TL;DR: to load shape files and other geospatial file formats to BigQuery, use the following recipe to create CSV file with GeoJSON-encoded WSG84 geometries:
ogr2ogr -f csv -dialect sqlite -sql
"select AsGeoJSON(ST_Transform(geometry, 4326)) geom, * from shp"
- ogr2ogr is open source GDAL project utility,
- shp — name of the shape file or geojson file (without extension),
- ./input/ — directory containing shape file and related files. For geojson input file, replace it with full name of that file,
- out.csv — output file for loading to BigQuery.
Longer version: if you have GIS data in common GIS formats, like shapefiles or GeoJSON files and want to load it to BigQuery, Lak Lakshmanan has a very good walkthrough:
How to load geographic data like shapefiles into BigQuery
Now that BigQuery has support for GIS queries, let’s look at how we could load in geographic data into BigQuery. I’ll…
[Update] the walkthrough was now updated to use GeoJson field format, I’ll discuss original plan:
- Use ogr2ogr to convert .shp files to CSV with WKT
- Load this CSV file to BigQuery.
But there is a problem with loading geometries as WKT strings, when your data includes large polygons or lines. Here by “large” I mean spatially large, with long edges.
The issue here is the difference between planar edges and geodesic edges. Both shapefiles and GeoJSON files contain planar data with edges that are straight on the flat map. What happens with this data when we ingest it to BigQuery?

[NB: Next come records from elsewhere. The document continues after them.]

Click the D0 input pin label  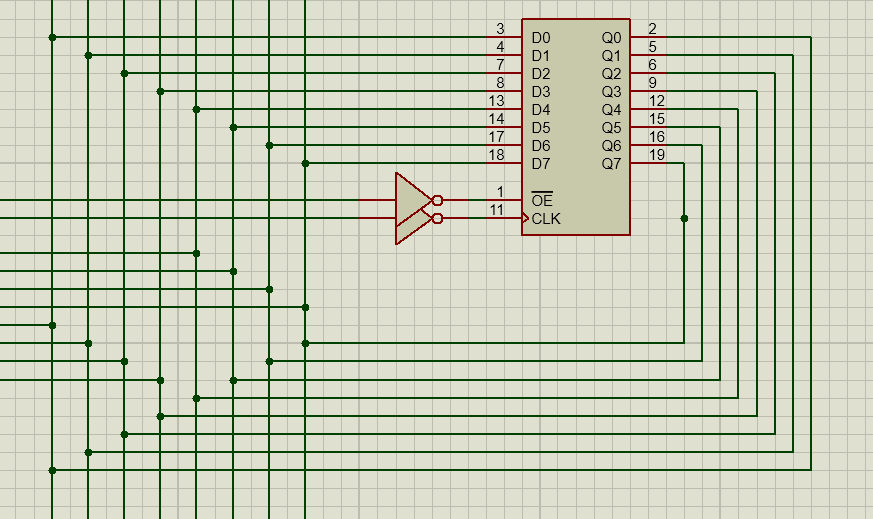coord(541,38)
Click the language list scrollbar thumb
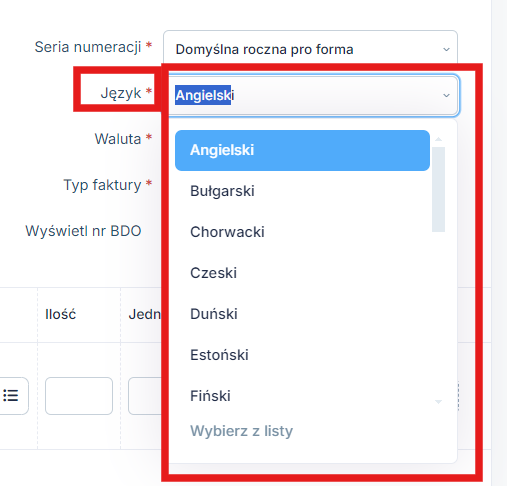This screenshot has height=486, width=507. 438,189
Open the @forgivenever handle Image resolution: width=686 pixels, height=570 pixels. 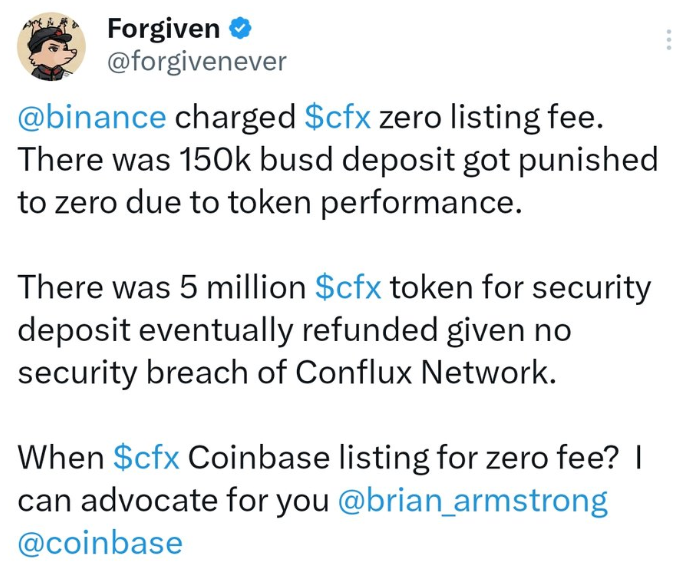[x=197, y=62]
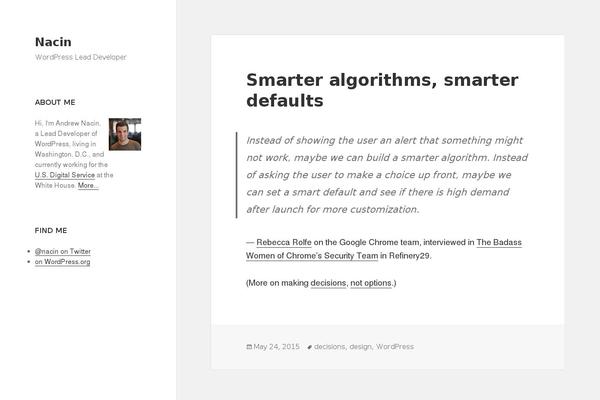Open the U.S. Digital Service link
This screenshot has width=600, height=400.
point(65,175)
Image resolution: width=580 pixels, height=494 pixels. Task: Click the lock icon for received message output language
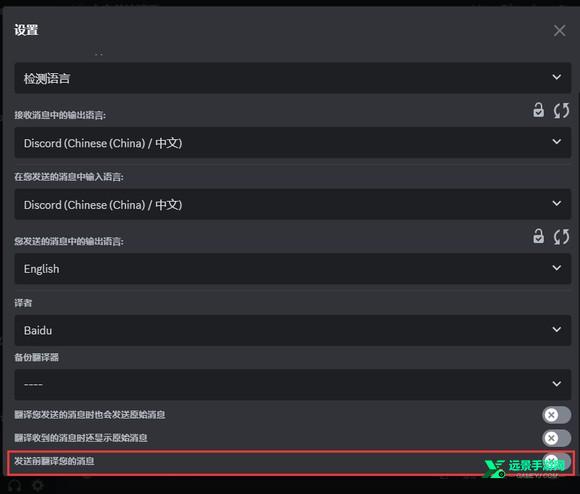[x=539, y=110]
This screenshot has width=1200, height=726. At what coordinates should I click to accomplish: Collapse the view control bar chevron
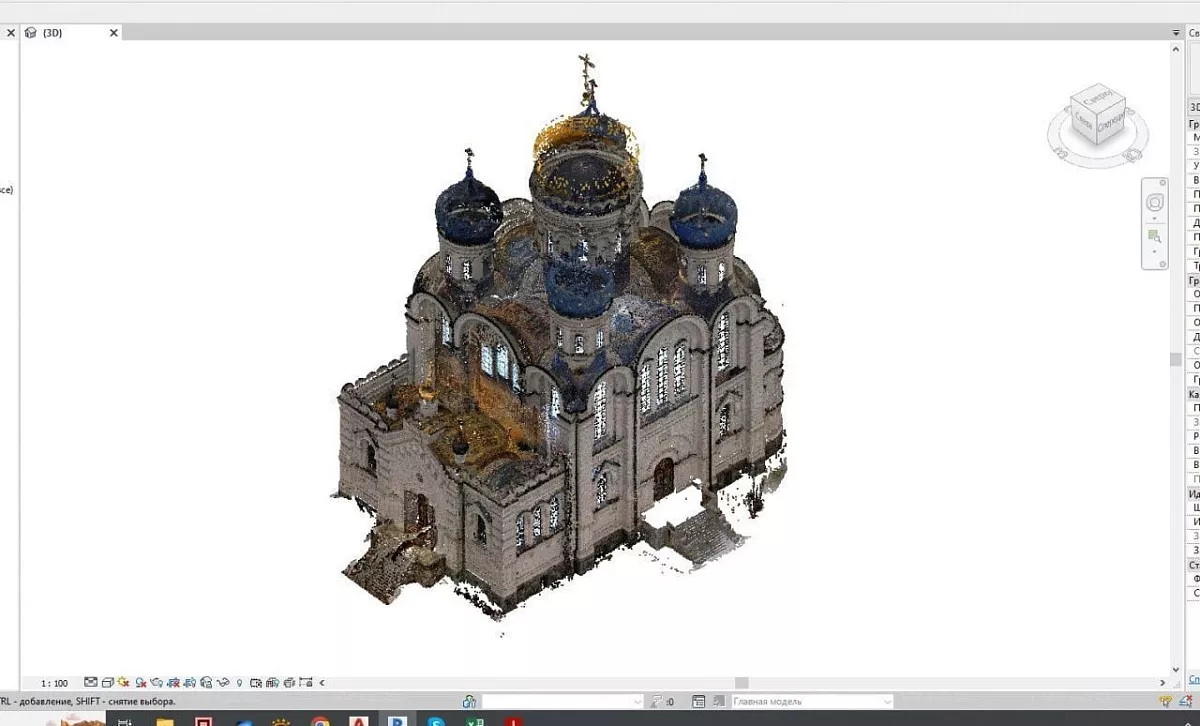coord(321,683)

- org2ogr converts them to WKT format, it changes the syntax, but does not change the data points,
- BigQuery treats WKT as spherical geography, assuming geodesic edges.
- BigQuery also treats WKT polygons as oriented, which may cause problems with incorrectly oriented polygons.
Thus due to ogr2ogr and BigQuery using different interpretation of WKT format, planar edges are reinterpreted as geodesic ones, and polygons might get inverted. The first issue does not matter for small features, but could be quite significant for large features. The second issue might affect even small features.
We can avoid these issues when ingesting planar geometries to BigQuery by using GeoJson geometries. GeoJSON is defined on planar map, it uses planar edges, and when ingesting GeoJson-encoded geometry fields, BigQuery approximates planar edges with geodesic ones, adding intermediate vertices as needed, providing ~10 meters approximation precision. There is also no orientation ambiguity when loading planar data — so BigQuery can fix orientation if needed, even if the GeoJson field does not follow the standard. BigQuery does not support GeoJson files, but it understands GeoJson field format, which can appear in various file formats, e.g. in CSV files.
How do we make org2ogr produce CSV with GeoJSON geometries? org2ogr has GEOMETRY = AS_WKT option, but does not have GEOMETRY = AS_GEOJSON option. The solution is to use sqlite query within ogr2ogr:
ogr2ogr -f csv -dialect sqlite -sql "select AsGeoJSON(geometry) AS geom, * from test" test.csv test.shp
This produces CSV file with GeoJSON-encoded geometry column. Only this change in org2ogr command is needed. When importing to BigQuery, BigQuery can automatically distinguish between WKT and GeoJSON formats, and when reading GeoJSON it knows the edges are planar and approximates them by geodesic edges.
Finally, if the input shape file uses coordinate system other than WSG84, use sqlite also to transform to WSG84 coordinates used by GeoJSON:
ogr2ogr -f csv -dialect sqlite -sql
"select AsGeoJSON(ST_Transform(geometry, 4326))) AS geom, * from test"
ST_Transform(<geom>, 4326) call takes place of
-t_srs EPSG:4326 option used when converting to CSV + WKT with
-lco geometry=AS_WKT command. If the source file is already in WSG84 coordinate, it is better to omit
ST_Transform to improve performance.
Note that ST_Transform only translates the coordinates of the vertices, and with some projections it might have the same issue that we had with planar versus geodesic edges — the planar edge in one projection might differ from planar edge in another projection, so the translated geometry might not exactly match original one.